See also part II – the Syrah and Bordeaux Blends of Hawke’s Bay

10 comments

  1. Nice to see this article just after I mentioned Vidal’s Legacy Chardonnay and also Seresin in my WOTY! Great minds…

  2. Great article Tom, that’s an interesting view on this style of wine making and some examples to look out for – thanks.

    1. Many thanks Chris, and so pleased you found it useful. Some of the Hawkes Bay Chardonnays from people like Craggy Range, Vidal and Villa Maria are fairly well distributed, others might need a bit of hunting down in the UK.

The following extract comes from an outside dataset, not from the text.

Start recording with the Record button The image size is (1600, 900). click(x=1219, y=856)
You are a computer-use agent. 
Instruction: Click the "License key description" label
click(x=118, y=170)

      1. Tom, try also the Planeta chardonnay, which retains that lush buttery warmth. I started out on buttery chardonnays; I remember buying lots of big chardonnays from Oddbins in Glasgow, on the hunt for that big hit!

        1. Good shout Ray – a while since I drank it but, yes, definitely in the golden style. There will be others I’m sure, but they just seem pretty few and far between these days.